Tiffany’s es lo que todos buscamos: un lugar donde el miedo no pueda penetrar; donde nos podamos refugiar; donde nos sintamos protegidos cuando todo va mal. La mayoría de las veces, ese sosiego lo hayamos al lado de otra persona –hay quienes lo tildan de amor–, pero Holly era mucho más astuta y buscó un rincón que no pudiera huir, que nunca pudiera dejarla sola.

Mezcla de picardía e inocencia, de inteligencia  y originalidad. Miss Golightly se presenta como un personaje interesante, de esos que no paran de robar corazones y despertar envidias, de los que siempre quieres saber más; una soñadora, un alma libre que comenzó a ser amenazada con la llegada de su vecino Fred Paul. La amistad que los une es tan intensa como comedida. Ambos apenas se conocen, pero se necesitan.

Dentro de la agitada vida social de Miss Golightly, él era el único perdedor al que no le salía cara su compañía. Su círculo estaba frecuentado por personajes importantes y glamurosos que saturaban sus días admirándola desde la ignorancia. Ya lo decía su representante, O. J. Belmer: «Apuesto algo a que jamás nadie llegará a saber de dónde salió. Es tan embustera que quizás ni ella se acuerde». Y no iba desencaminado, ella vivía su propia realidad como le apetecía. Lejos de aquella actriz que repudió en Hollywood, interpretaba sus propios guiones, pero cuando aparecía Paul, conocíamos un poco más a la auténtica Holly, incluso, su verdadera identidad: Lula Mae Barnes.

Existe cierta tendencia en ofrecer al espectador finales felices porque, tal vez, se piensa que debe encontrar en la pantalla lo que la realidad no le concede.
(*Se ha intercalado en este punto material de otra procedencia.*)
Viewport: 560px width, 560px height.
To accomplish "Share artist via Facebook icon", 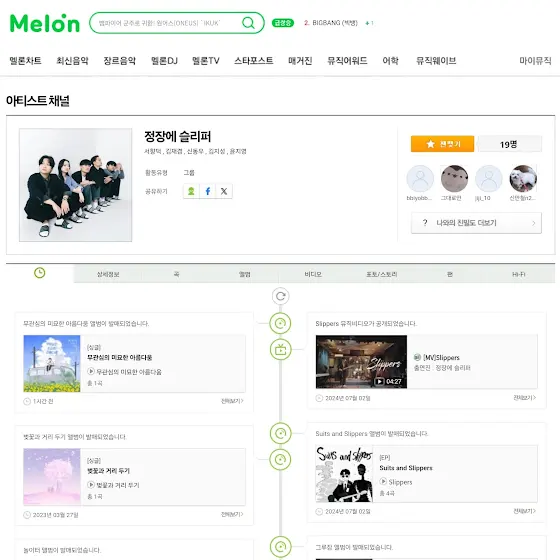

En mi opinión, el espectador no necesita finales complacientes, necesita aprender a decir adiós, porque solo así podrá disfrutar de un auténtico final feliz.
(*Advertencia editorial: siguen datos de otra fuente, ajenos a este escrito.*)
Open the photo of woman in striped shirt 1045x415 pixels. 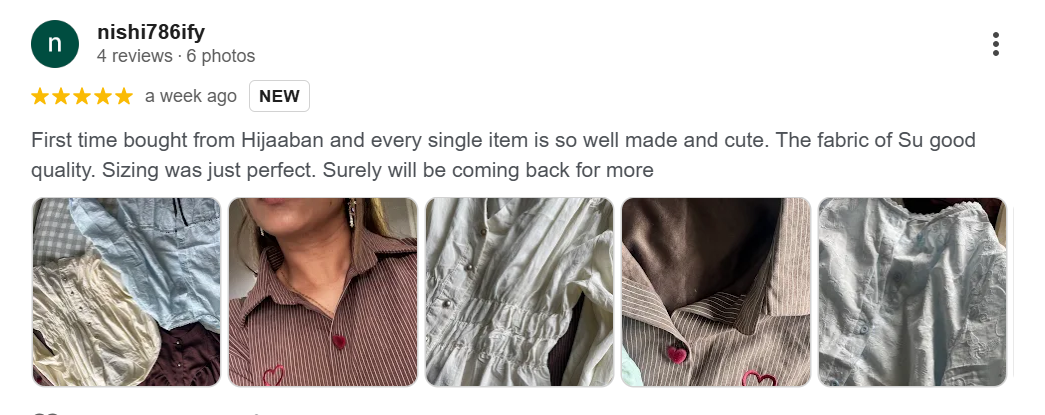(323, 292)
El libro es sencillamente brillante. En cada página hay frases para memorizar y en todo momento ansías leer más y más. No le hace falta jugar al despiste, desde la primera página se sabe que ella se marchó. No leemos para tropezar con ese final feliz, leemos porque ella se convierte en nuestro Tiffany’s. En un intento de agradar al espectador, la adaptación cinematográfica de Blake Edwards, se presenta menos oscura y mucho más ingenua –algo a lo que el cine, de este género, nos tiene más que acostumbrados–. La historia que nos narra es maravillosa, pero no habla de la misma Miss Golightly. El final lluvioso, que no rojo, de Holly buscando a un gato sin nombre y rindiéndose ante las exigencias del amor, echa por tierra la principal característica de la protagonista de Truman Capote: ser un espíritu libre.

En el libro, gato no es adorablemente pelirrojo –«era un gato sombrío con cara de pirata asesino. Tenía un ojo ciego y viscoso y el otro moteado de malicia», Paul no es tan afortunado y aun no ha conseguido publicar ningún trabajo y el final… es un final. Holly se marcha, desaparece, lo abandona… y parecerá triste o incluso cruel, pero si lo analizamos bien entenderemos que ella le regaló algo más valioso que el resto de sus días; le permitió conocerla como jamás nadie lo haría.

«La dirección (de Holly), suponiendo que llegase a haberla, jamás me fue remitida, lo cual me entristeció, tenía muchísimas cosas que decirle: vendí dos cuentos (…) y estaba a punto de mudarme a otro lugar porque la casa de piedra arenisca estaba embrujada. Pero, sobre todo, quería hablarle de su gato. Había cumplido mi promesa; le había encontrado».